Naturalmente questo potrebbe irritare coloro che vorrebbero rapide emozioni, sentimenti immediati, lamenti e lacrime. Ma proprio questa ambiguità tra cielo e terra, tra vita intrinseca ed estrinseca e, ci verrebbe da dire, tra un respiro atteso e l’altro ricevuto, è la sua lezione fondamentale, una lezione insostituibile.

Tubicini (p. 46)

Le sere in ospedale sono fredde

come il ghiacciolo che gela i pensieri

ma il mio ghiacciolo è in un tubicino

che a piccole gocce mi gela le vene.

La pace adesso mi spaventa

e attorno a me una strana quiete

tutto zitto nessuno parla

lontano una bimba urla che ha sete.

Fuori la Primavera è alle porte

ma di essa io non ho altro

che i bulbi sulle lenzuola

confusi con una vecchia macchia di thè.

Tic tac tic tac

Tip tip tip

Driiin Driin

Basta mamma, andiamo a casa.

E i medici dicono che ho avuto fortuna

ma io di fortuna non ne volevo

di questa vita potevo fare a meno

e i miei tubicini ho voluto tagliare.

Mi hanno prescritto anche dei farmaci

ma pazzo ero e tale sarò

non c’è cura per questa malattia

illusi

allontanate chi mi ha indotto alla follia.

Ma ora se son vivo

un motivo ci sarà

mi manca casa e se sopravvivo

voglio rivedere mamma e papà.

Questo basta.

L’analisi del testo, le tecnicalità, tutto quello che una buona critica poetica comporterebbe, vengono azzerate da questi versi. Perché qui non stiamo facendo una lezione di volo, ma osserviamo volare: qui non stiamo solo guardando un cielo da quaggiù, ma veniamo accolti nella pienezza del mondo.

Il punto è che la vita estrinseca degli uccelli come Francesco – costretto a muoversi con difficoltà, a respirare con fatica, a maneggiare penne e tastiere con le… piume – è inseparabile da quella interiore e viceversa.

Perché la vita estrinseca è quella vita in cui la distinzione tra mente e corpo, quaggiù e lassù, dentro e fuori, collassa definitivamente. Una vita estrinseca è la vita che vive quella peculiare forma di vita umana, che non dimentica di essere animale, è la vita dei fanciulli, gli unici capaci di vedere il mondo come lo vedono gli animali.

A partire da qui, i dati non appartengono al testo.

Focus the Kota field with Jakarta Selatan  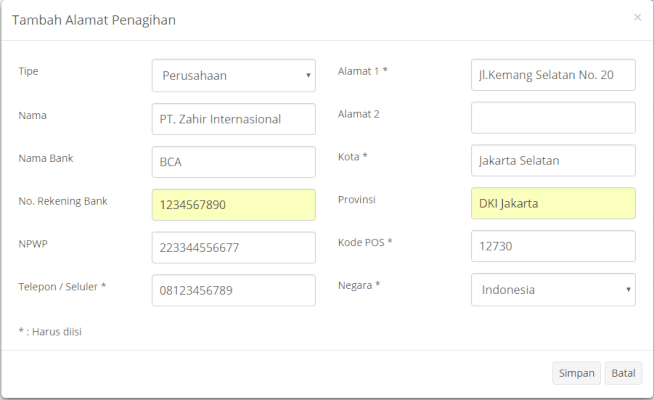(x=552, y=161)
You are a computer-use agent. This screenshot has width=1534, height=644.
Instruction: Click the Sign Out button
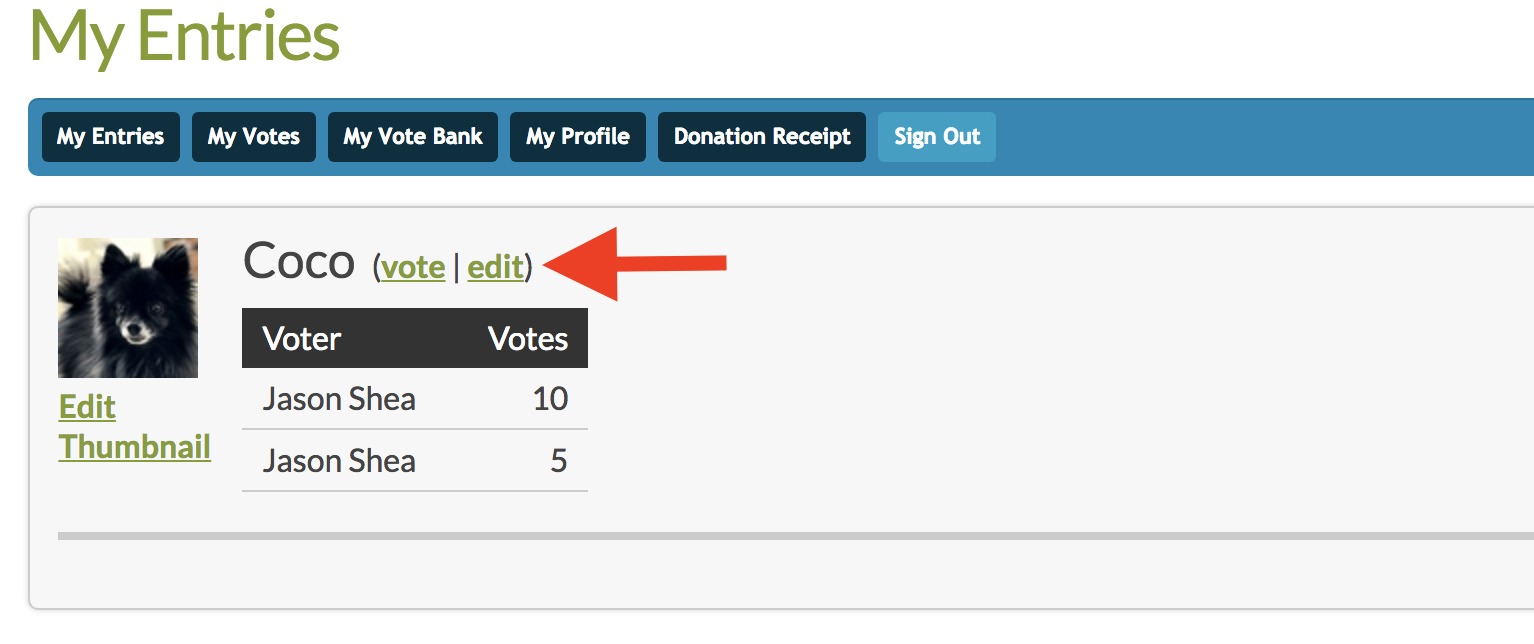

Lo sguardo di Francesco – che, ricordiamolo, ama scrivere e osservare – non è rivolto a un cielo visto da quaggiù (titolo a questo punto incantevolmente ironico), non è cioè uno sguardo sul mondo, ma coincide con quello che sta guardando.

È lo sguardo che il mondo possiede per donarsi a noi tutti.

Attraverso un fanciullo. Attraverso Francesco. Attraverso la Poesia.